## Collected data entries
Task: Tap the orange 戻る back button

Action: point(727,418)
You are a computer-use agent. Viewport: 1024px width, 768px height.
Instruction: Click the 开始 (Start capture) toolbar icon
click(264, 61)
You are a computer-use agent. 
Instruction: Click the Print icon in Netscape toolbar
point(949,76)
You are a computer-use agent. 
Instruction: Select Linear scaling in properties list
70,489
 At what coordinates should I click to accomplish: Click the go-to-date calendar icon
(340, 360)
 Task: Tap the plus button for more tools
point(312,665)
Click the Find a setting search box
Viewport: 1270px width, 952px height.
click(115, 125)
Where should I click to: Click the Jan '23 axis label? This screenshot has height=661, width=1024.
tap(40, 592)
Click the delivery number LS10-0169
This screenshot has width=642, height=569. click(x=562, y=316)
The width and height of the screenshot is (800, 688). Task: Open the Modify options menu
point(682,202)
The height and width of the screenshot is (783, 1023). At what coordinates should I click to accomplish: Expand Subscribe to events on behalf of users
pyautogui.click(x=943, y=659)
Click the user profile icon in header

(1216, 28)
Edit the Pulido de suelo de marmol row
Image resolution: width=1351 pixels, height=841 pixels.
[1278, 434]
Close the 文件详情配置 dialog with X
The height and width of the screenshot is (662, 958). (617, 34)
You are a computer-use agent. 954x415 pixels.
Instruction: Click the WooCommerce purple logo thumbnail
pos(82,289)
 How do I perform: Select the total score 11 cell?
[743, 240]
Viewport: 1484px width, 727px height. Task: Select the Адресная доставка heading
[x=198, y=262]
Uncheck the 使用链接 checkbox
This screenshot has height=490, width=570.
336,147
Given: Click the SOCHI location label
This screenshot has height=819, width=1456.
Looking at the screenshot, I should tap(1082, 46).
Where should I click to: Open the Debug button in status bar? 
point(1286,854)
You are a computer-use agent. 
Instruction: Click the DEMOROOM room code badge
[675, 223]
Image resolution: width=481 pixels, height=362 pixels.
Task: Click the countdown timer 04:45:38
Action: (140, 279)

## TASK DIRECTIONS
Every record above must appear again in the answer, unchanged.

## OUTPUT FOR THIS EXERCISE
Task: Tap the orange 戻る back button

Action: point(727,418)
You are a computer-use agent. Viewport: 1024px width, 768px height.
Instruction: Click the 开始 (Start capture) toolbar icon
click(264, 61)
You are a computer-use agent. 
Instruction: Click the Print icon in Netscape toolbar
point(949,76)
You are a computer-use agent. 
Instruction: Select Linear scaling in properties list
70,489
 At what coordinates should I click to accomplish: Click the go-to-date calendar icon
(340, 360)
 Task: Tap the plus button for more tools
point(312,665)
Click the Find a setting search box
Viewport: 1270px width, 952px height.
click(115, 125)
Where should I click to: Click the Jan '23 axis label? This screenshot has height=661, width=1024.
tap(40, 592)
Click the delivery number LS10-0169
This screenshot has width=642, height=569. click(x=562, y=316)
The width and height of the screenshot is (800, 688). Task: Open the Modify options menu
point(682,202)
The height and width of the screenshot is (783, 1023). At what coordinates should I click to accomplish: Expand Subscribe to events on behalf of users
pyautogui.click(x=943, y=659)
Click the user profile icon in header

(1216, 28)
Edit the Pulido de suelo de marmol row
Image resolution: width=1351 pixels, height=841 pixels.
[1278, 434]
Close the 文件详情配置 dialog with X
The height and width of the screenshot is (662, 958). (617, 34)
You are a computer-use agent. 954x415 pixels.
Instruction: Click the WooCommerce purple logo thumbnail
pos(82,289)
 How do I perform: Select the total score 11 cell?
[743, 240]
Viewport: 1484px width, 727px height. Task: Select the Адресная доставка heading
[x=198, y=262]
Uncheck the 使用链接 checkbox
This screenshot has height=490, width=570.
336,147
Given: Click the SOCHI location label
This screenshot has height=819, width=1456.
Looking at the screenshot, I should tap(1082, 46).
Where should I click to: Open the Debug button in status bar? 
point(1286,854)
You are a computer-use agent. 
Instruction: Click the DEMOROOM room code badge
[675, 223]
Image resolution: width=481 pixels, height=362 pixels.
Task: Click the countdown timer 04:45:38
Action: (140, 279)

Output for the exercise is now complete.